What you should do — Every entry is to be transcribed as it stands. Images stay out.

Information given —

- - -

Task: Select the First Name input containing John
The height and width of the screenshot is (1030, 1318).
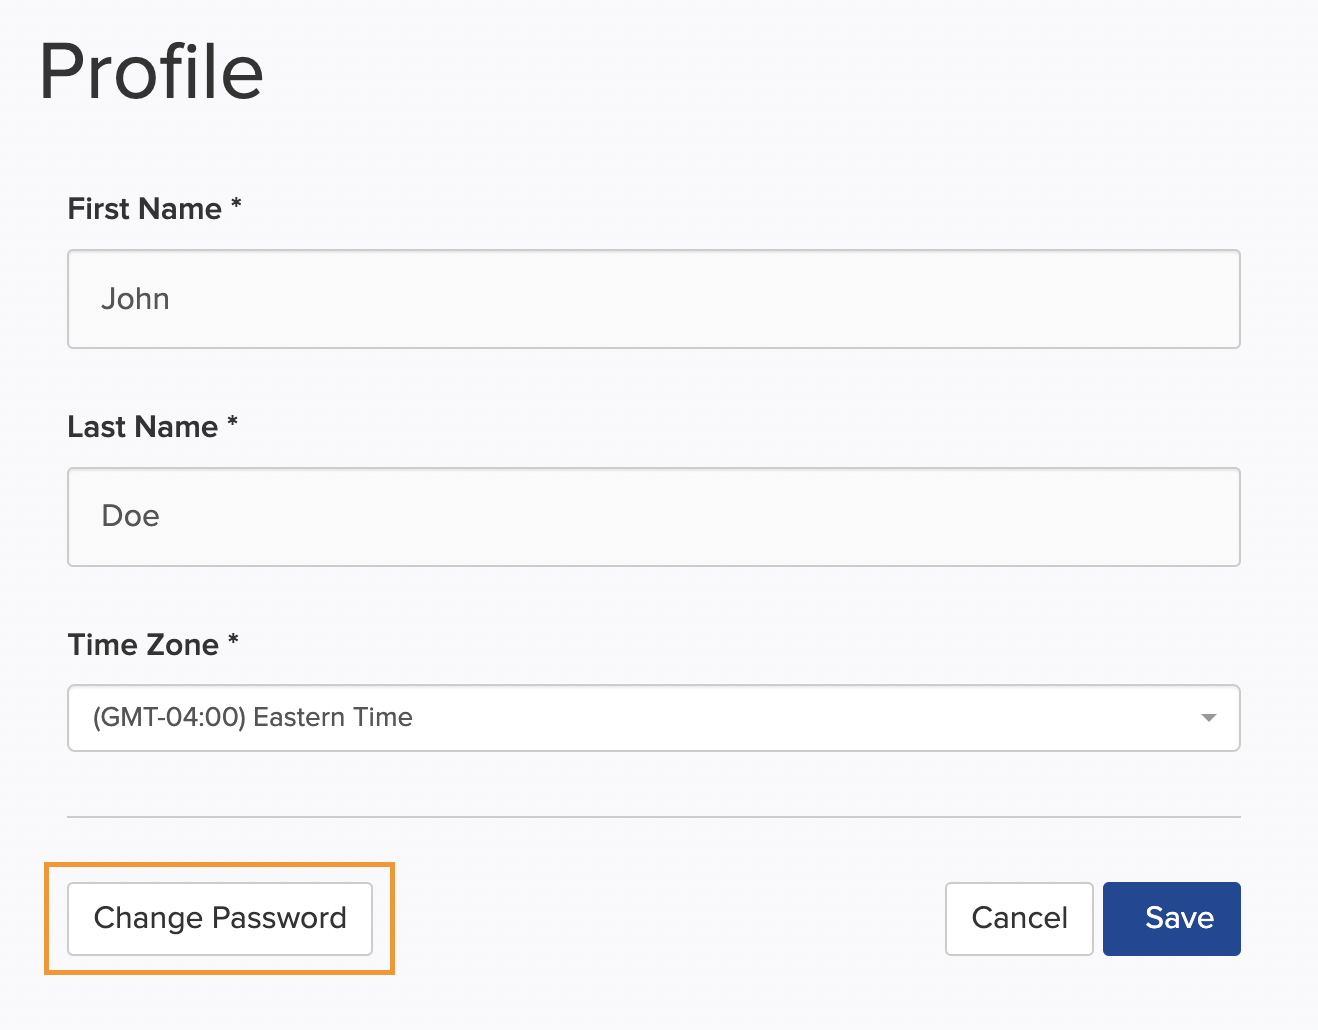Action: click(x=654, y=298)
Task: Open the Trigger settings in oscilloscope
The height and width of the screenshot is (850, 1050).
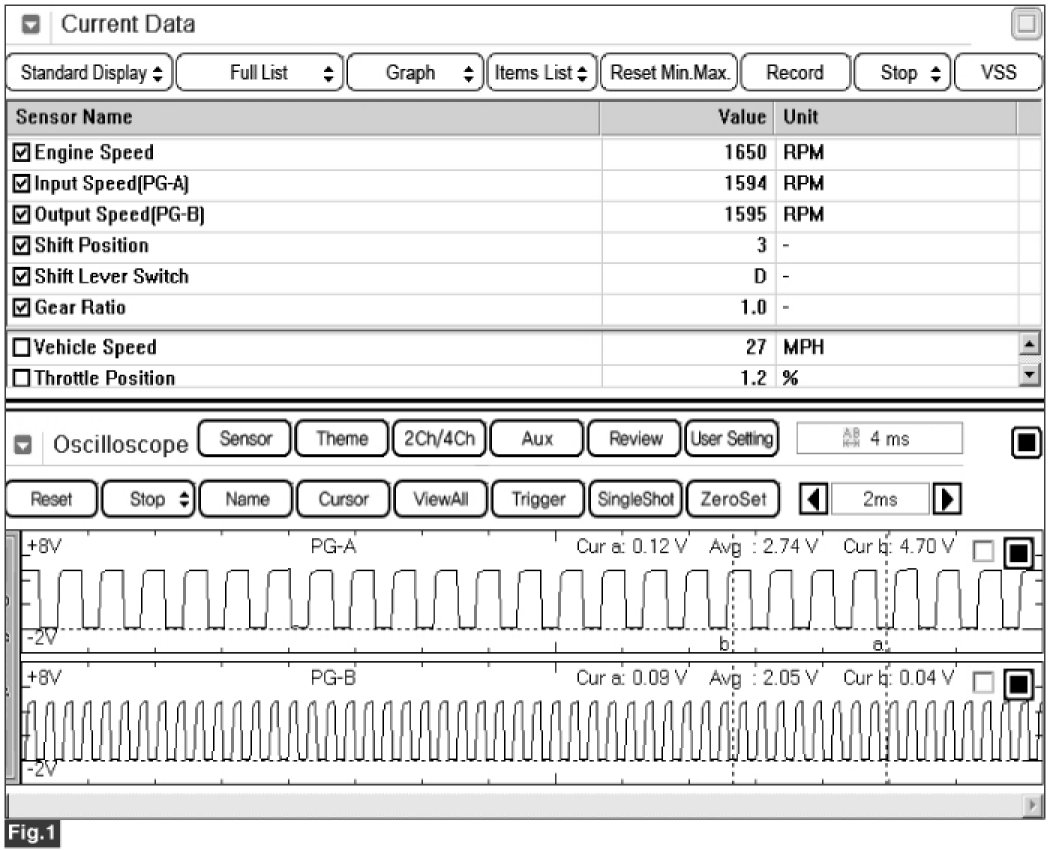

- - -

Task output —
Task: Select the First Name input containing John
The height and width of the screenshot is (1030, 1318).
Action: click(x=654, y=298)
Task: Open the Trigger settings in oscilloscope
The height and width of the screenshot is (850, 1050).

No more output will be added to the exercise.